I have had a couple of PT headlamps crack on me, one was a Solo and the other a Scout. I sent the Solo in and they replaced it. I hav ebeen meaning to send in the Scout, but haven't gotten around to it. 

PT headlamps are pretty tough, but the plastic they use seems to be rather notch sensitve.


----------



## CPFMan (Jan 31, 2006)

mrme said:


> I have had a couple of PT headlamps crack on me, one was a Solo and the other a Scout. I sent the Solo in and they replaced it. I hav ebeen meaning to send in the Scout, but haven't gotten around to it.
> 
> PT headlamps are pretty tough, but the plastic they use seems to be rather notch sensitve.

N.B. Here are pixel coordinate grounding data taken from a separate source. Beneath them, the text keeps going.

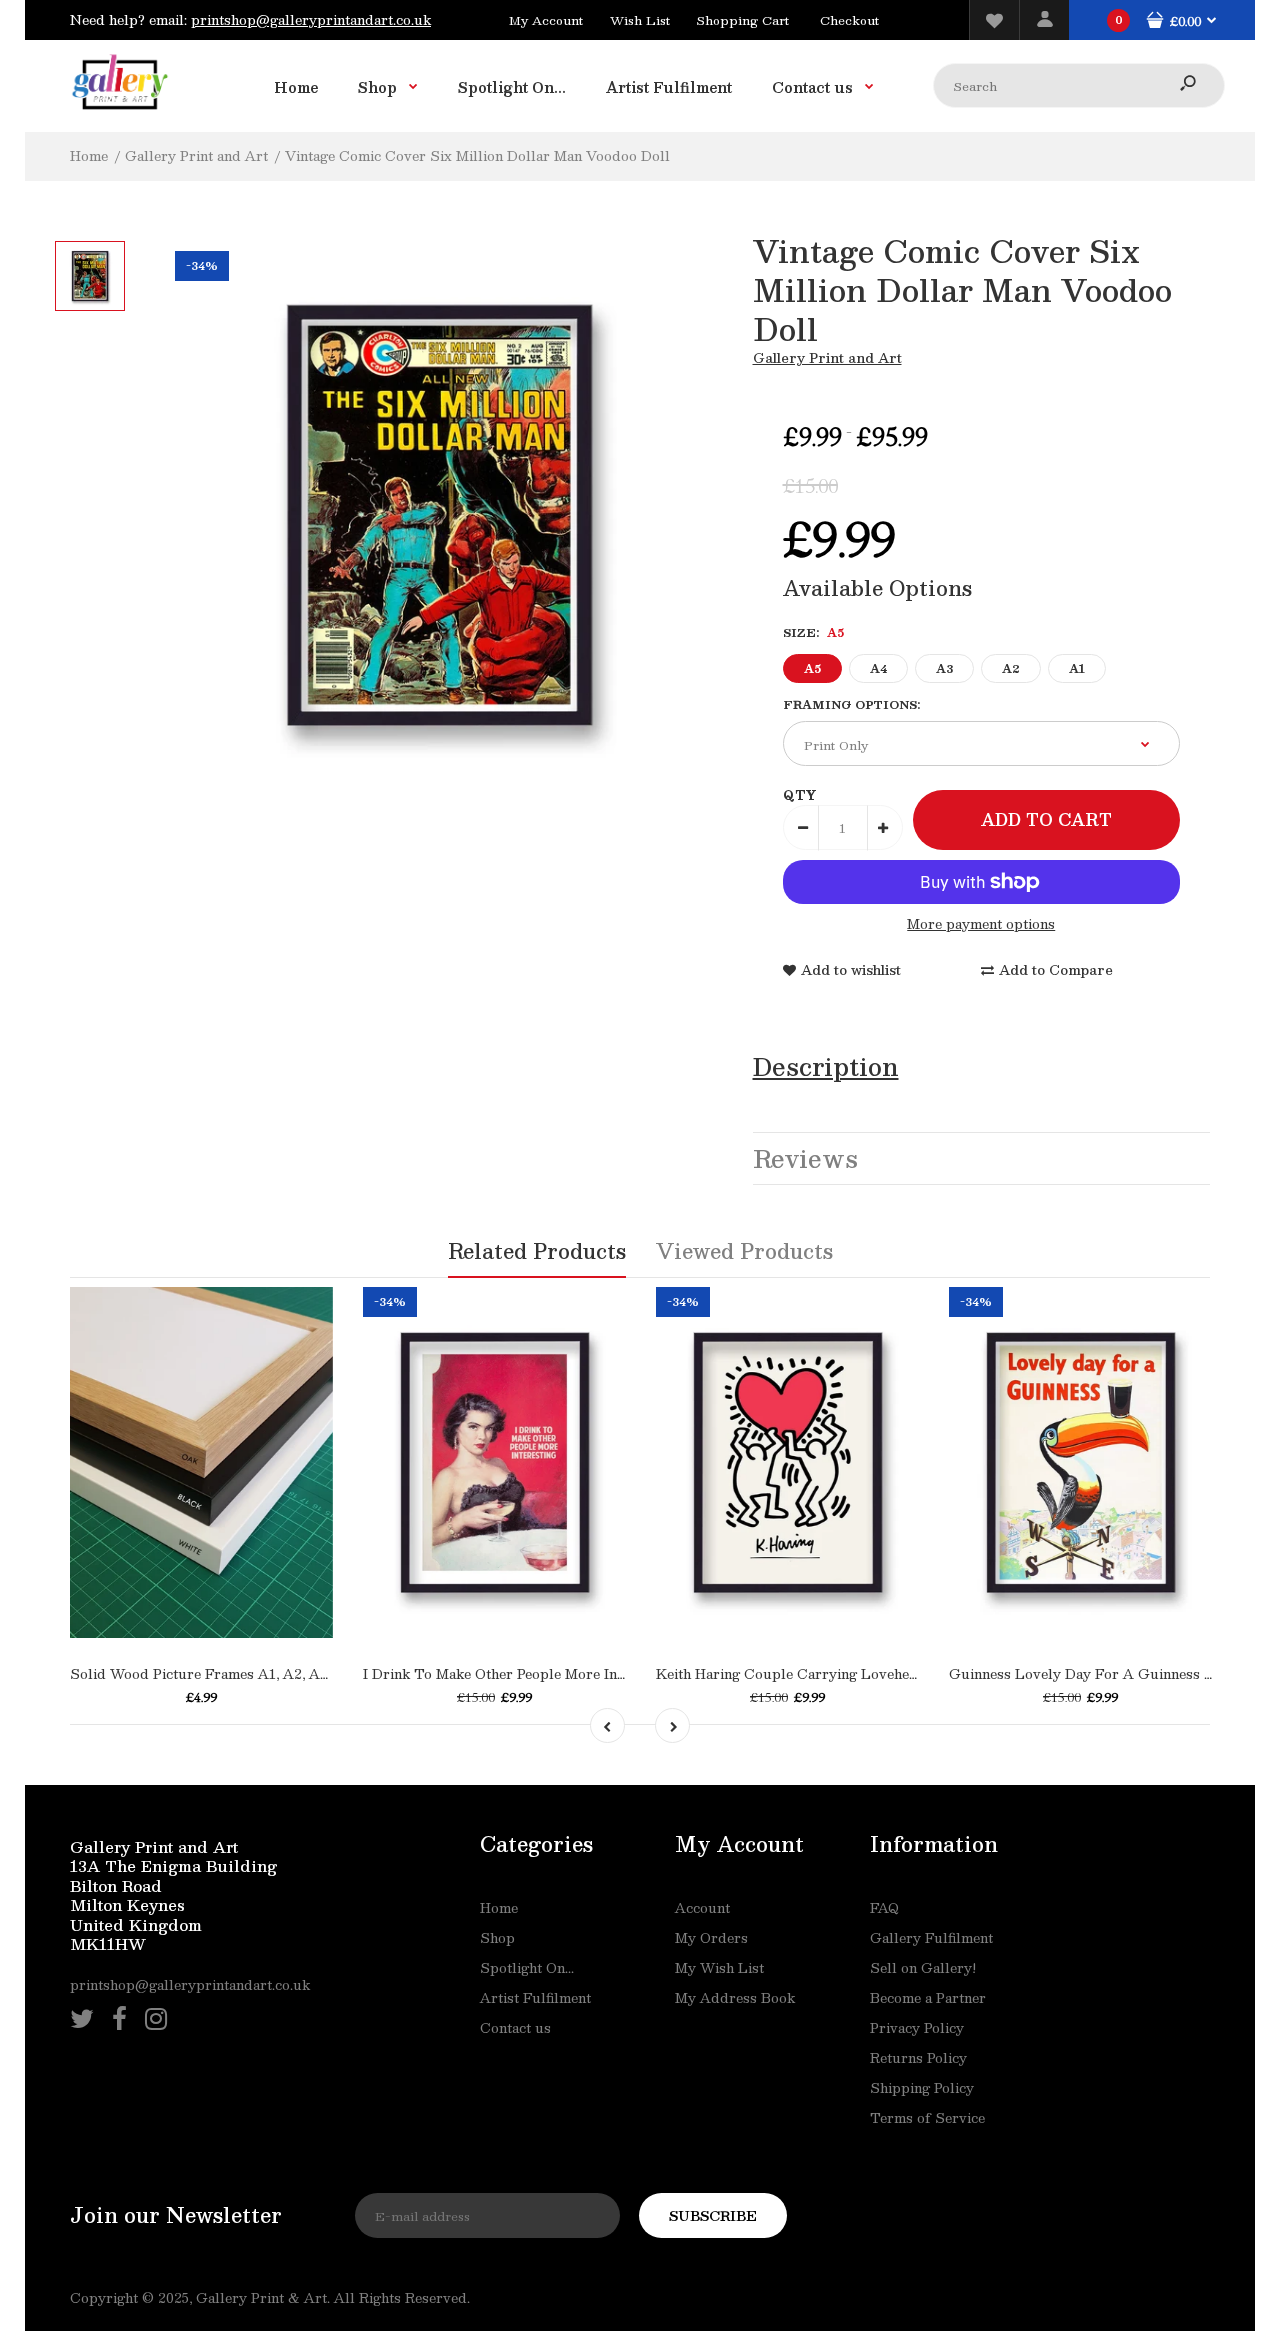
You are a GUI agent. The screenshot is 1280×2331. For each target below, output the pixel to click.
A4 (878, 668)
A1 (1077, 668)
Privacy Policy (917, 2028)
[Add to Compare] (221, 1568)
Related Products (537, 1251)
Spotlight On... (527, 1968)
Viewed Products (744, 1251)
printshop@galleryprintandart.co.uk (311, 20)
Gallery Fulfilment (931, 1938)
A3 (944, 668)
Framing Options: (851, 704)
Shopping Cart (743, 20)
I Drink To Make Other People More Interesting (519, 1674)
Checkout (849, 20)
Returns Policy (918, 2058)
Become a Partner (928, 1998)
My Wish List (719, 1968)
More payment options (981, 924)
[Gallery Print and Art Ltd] (120, 113)
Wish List (640, 20)
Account (702, 1908)
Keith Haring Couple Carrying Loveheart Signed (817, 1674)
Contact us (515, 2028)
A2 (1011, 668)
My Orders (711, 1938)
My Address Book (735, 1998)
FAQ (884, 1908)
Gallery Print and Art (827, 358)
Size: (813, 632)
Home (499, 1908)
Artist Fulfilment (535, 1998)
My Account (546, 20)
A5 (812, 668)
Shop (497, 1938)
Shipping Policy (922, 2088)
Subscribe (713, 2216)
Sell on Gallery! (923, 1968)
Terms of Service (927, 2118)
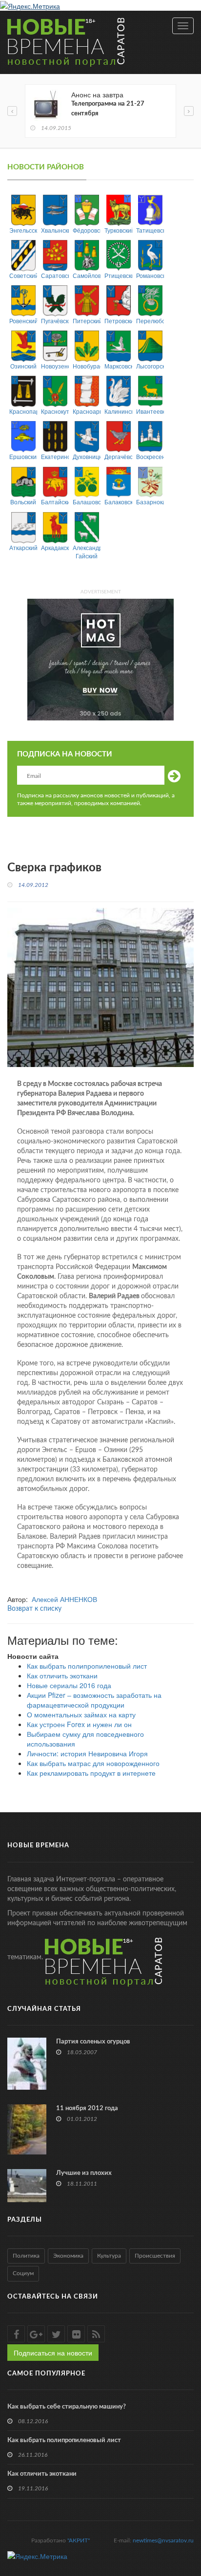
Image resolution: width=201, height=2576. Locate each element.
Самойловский (86, 275)
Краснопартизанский (23, 411)
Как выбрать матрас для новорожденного (93, 1763)
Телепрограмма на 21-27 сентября (107, 109)
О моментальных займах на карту (81, 1714)
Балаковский (118, 501)
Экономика (68, 2256)
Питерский (86, 320)
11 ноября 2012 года (87, 2108)
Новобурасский (86, 366)
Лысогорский (150, 366)
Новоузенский (55, 366)
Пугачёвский (55, 320)
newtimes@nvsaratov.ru (163, 2540)
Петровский (118, 320)
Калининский (118, 411)
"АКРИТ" (78, 2540)
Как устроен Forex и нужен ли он (79, 1724)
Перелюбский (150, 320)
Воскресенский (150, 456)
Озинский (23, 366)
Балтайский (55, 501)
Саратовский (55, 275)
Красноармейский (86, 411)
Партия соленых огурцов (93, 2042)
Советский (23, 275)
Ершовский (23, 456)
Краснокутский (55, 411)
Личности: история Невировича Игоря (87, 1753)
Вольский (23, 501)
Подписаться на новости (53, 2352)
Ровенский (23, 320)
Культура (109, 2256)
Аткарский (23, 547)
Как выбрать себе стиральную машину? (66, 2407)
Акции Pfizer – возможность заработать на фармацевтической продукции (94, 1700)
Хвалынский (55, 230)
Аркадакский (55, 547)
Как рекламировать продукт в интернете (91, 1773)
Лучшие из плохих (84, 2173)
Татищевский (150, 230)
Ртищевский (118, 275)
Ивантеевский (150, 411)
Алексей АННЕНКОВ (64, 1599)
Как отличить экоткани (62, 1675)
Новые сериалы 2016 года (69, 1685)
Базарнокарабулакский (150, 501)
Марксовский (118, 366)
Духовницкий (86, 456)
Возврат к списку (34, 1608)
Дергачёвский (118, 456)
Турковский (118, 230)
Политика (26, 2256)
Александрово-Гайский (86, 551)
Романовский (150, 275)
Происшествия (155, 2256)
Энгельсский (23, 230)
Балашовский (86, 501)
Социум (23, 2273)
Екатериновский (55, 456)
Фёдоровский (86, 230)
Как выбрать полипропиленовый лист (87, 1666)
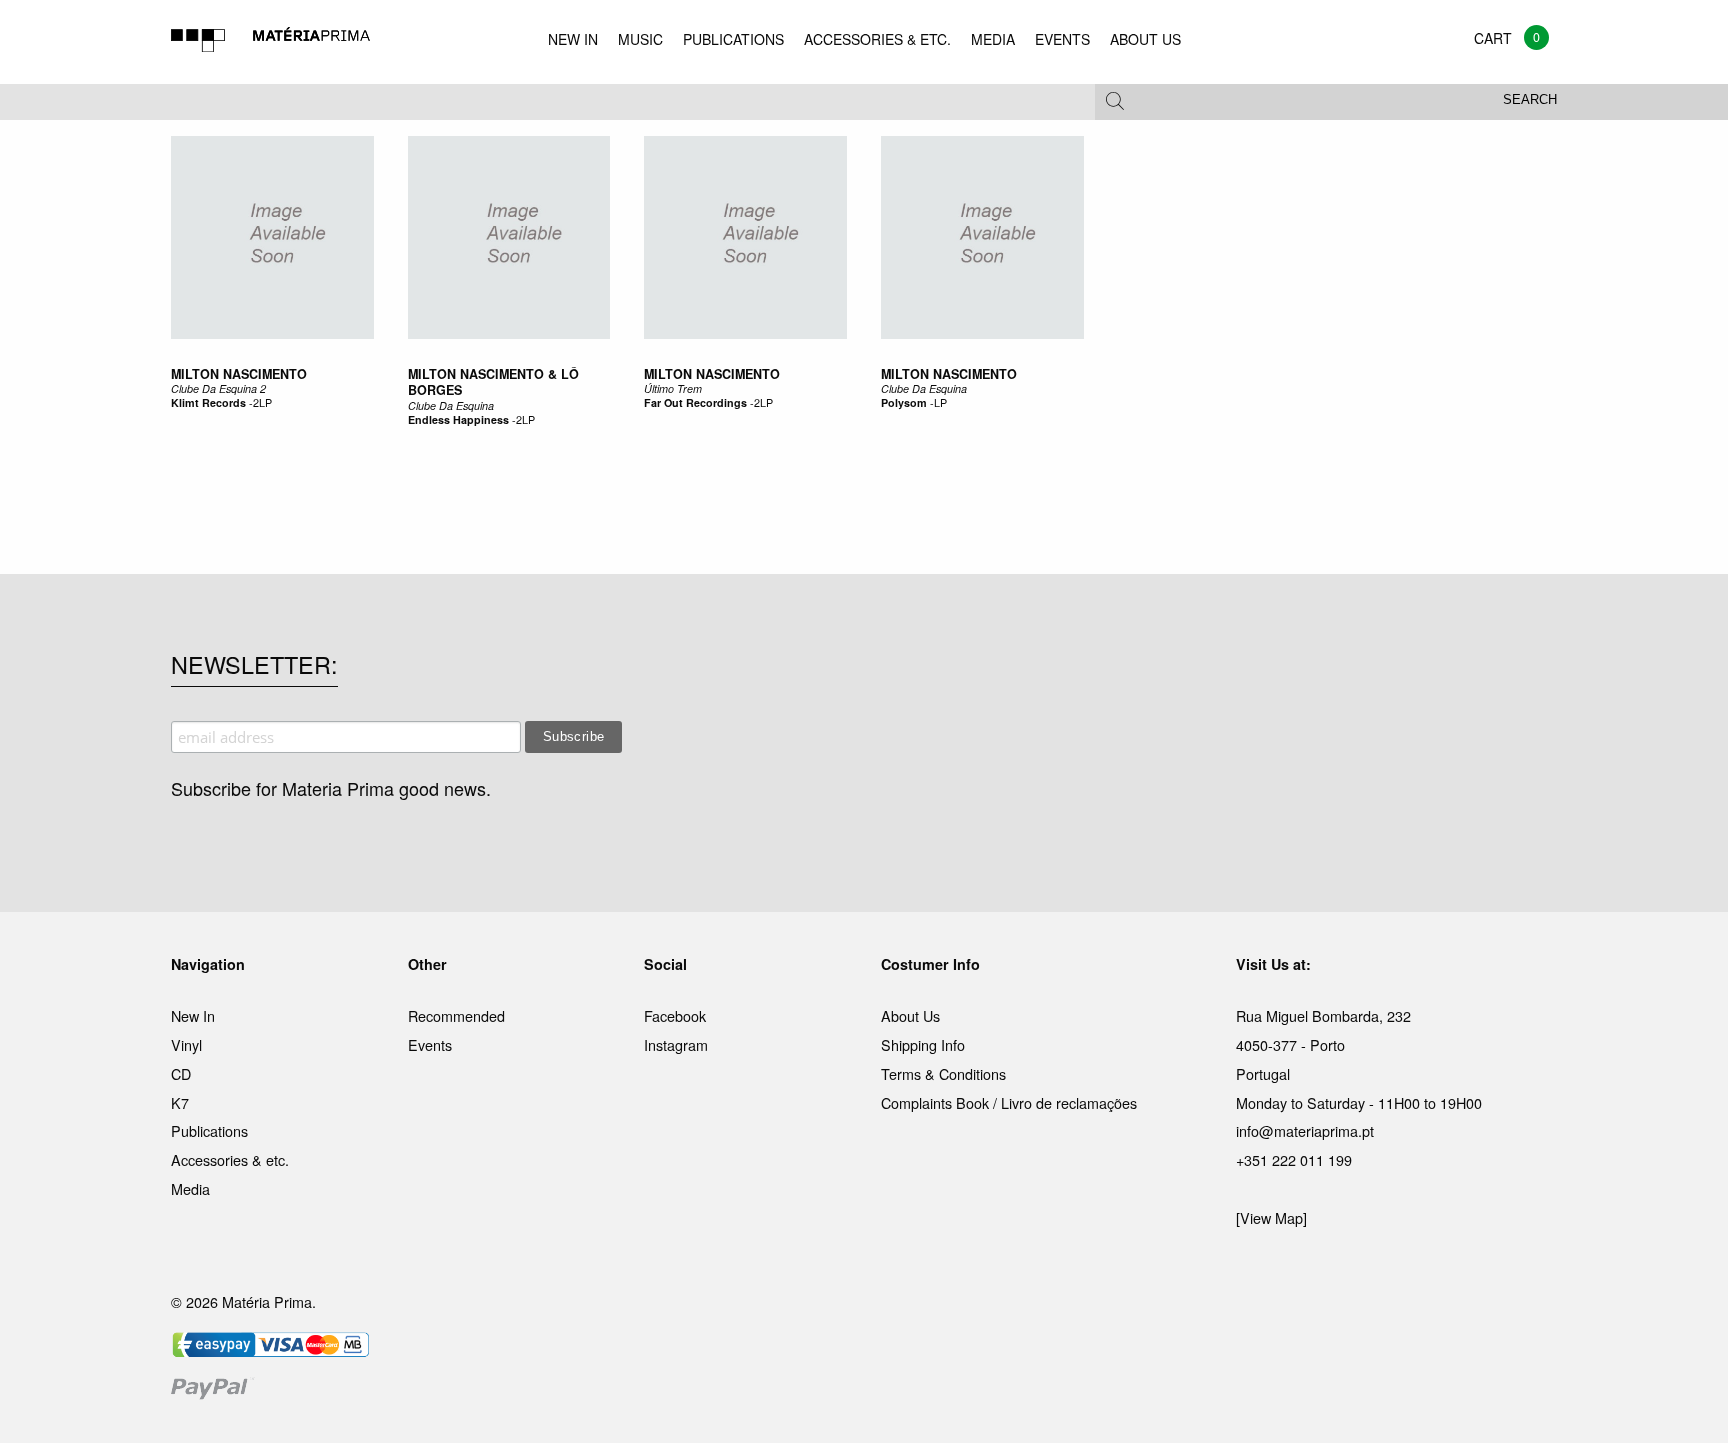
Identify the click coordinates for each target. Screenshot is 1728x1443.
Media (190, 1188)
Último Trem (673, 388)
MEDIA (993, 39)
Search (1530, 100)
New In (193, 1015)
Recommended (456, 1015)
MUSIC (640, 39)
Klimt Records (208, 402)
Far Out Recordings (695, 402)
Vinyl (186, 1044)
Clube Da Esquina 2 (218, 388)
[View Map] (1271, 1217)
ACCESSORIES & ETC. (877, 39)
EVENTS (1062, 39)
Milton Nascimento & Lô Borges (493, 382)
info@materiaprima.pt (1305, 1130)
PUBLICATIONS (733, 39)
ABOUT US (1145, 39)
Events (430, 1044)
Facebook (675, 1015)
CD (181, 1073)
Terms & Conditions (943, 1073)
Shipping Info (923, 1044)
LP (940, 402)
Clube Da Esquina (451, 405)
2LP (262, 402)
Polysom (904, 402)
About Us (910, 1015)
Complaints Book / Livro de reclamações (1009, 1102)
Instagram (676, 1044)
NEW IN (573, 39)
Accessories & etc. (230, 1159)
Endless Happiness (458, 419)
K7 (180, 1102)
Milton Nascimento (239, 374)
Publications (209, 1130)
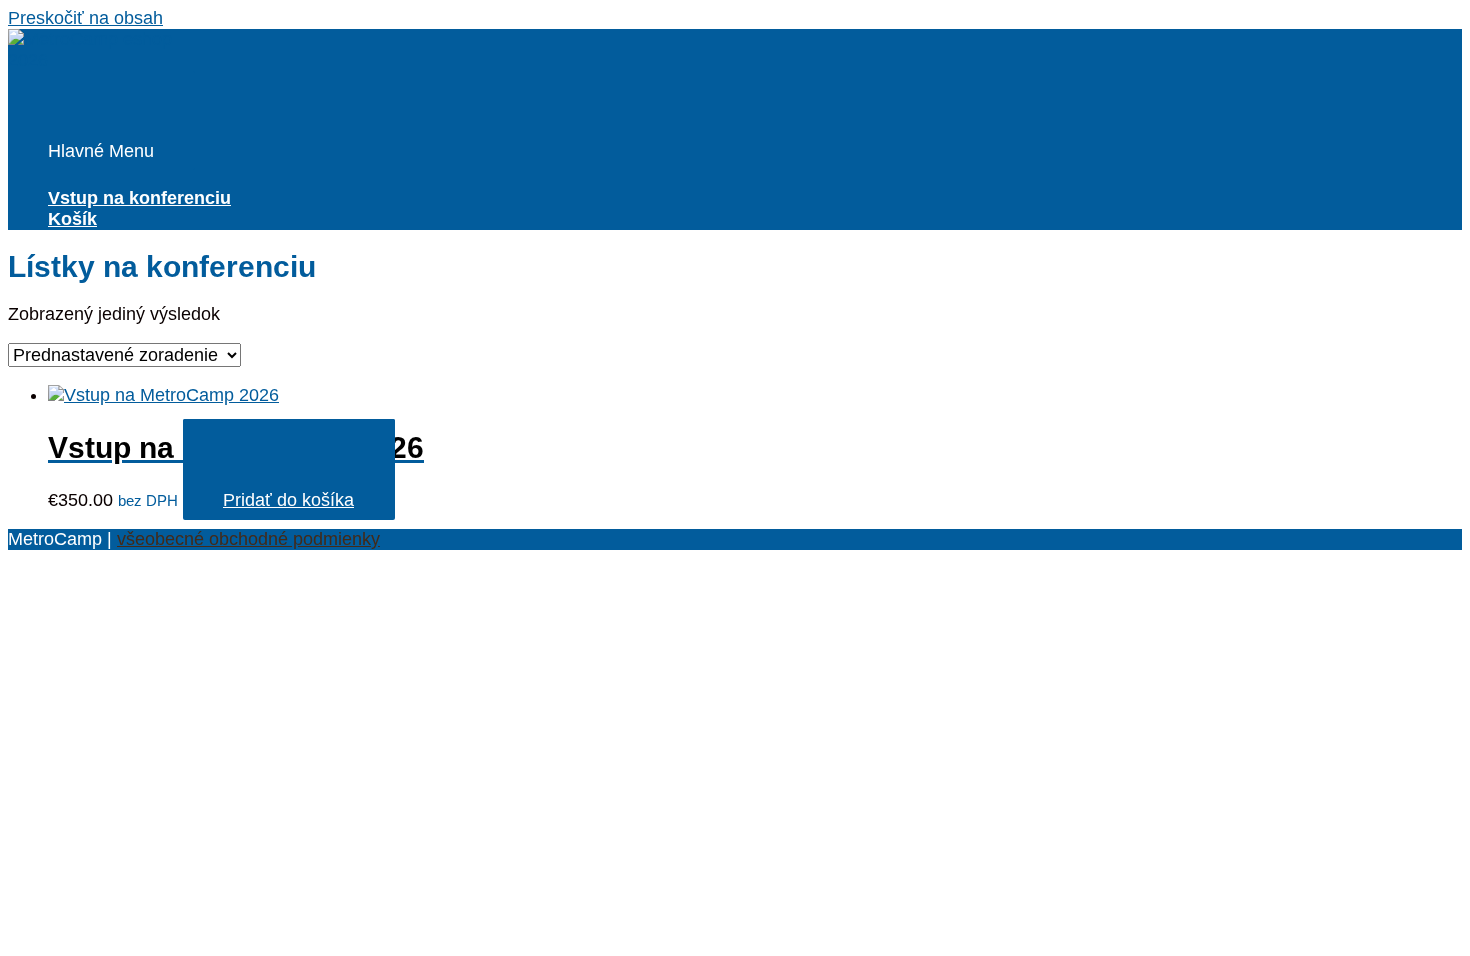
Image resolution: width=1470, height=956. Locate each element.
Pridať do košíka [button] (288, 500)
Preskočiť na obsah (85, 18)
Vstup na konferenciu (139, 198)
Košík (72, 219)
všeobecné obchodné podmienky (248, 539)
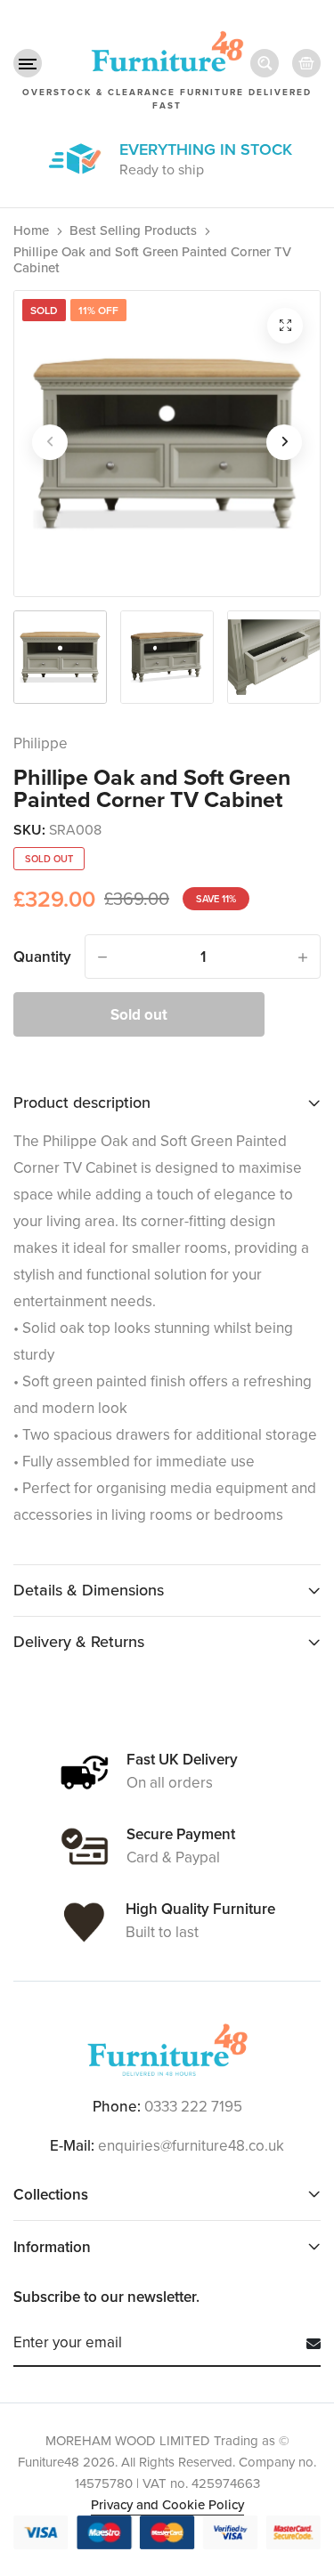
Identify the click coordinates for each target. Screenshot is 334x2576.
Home (31, 230)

Few lights?? - Seems like a alot. :nana:


----------



## jar3ds (Feb 15, 2006)

hum... i'd hope that PT would upgrade their plastic... you guys shouldn't have having this happen


----------



## ChiefScott1701 (Feb 15, 2006)

Since this thread is still alive, I just wanted you all to know that Princeton Tec did send me a new orange headlamp and it's been working just fine. Once again--kudos to them for owning up and fixing the problem.


----------



## drizzle (Feb 15, 2006)

Thanks for the update Scotty. I wish I had seen this thread before I ordered it, which I just did today. It's good to know they have good customer service but I'm with Jared in thinking they should be able to design it so it doesn't happen.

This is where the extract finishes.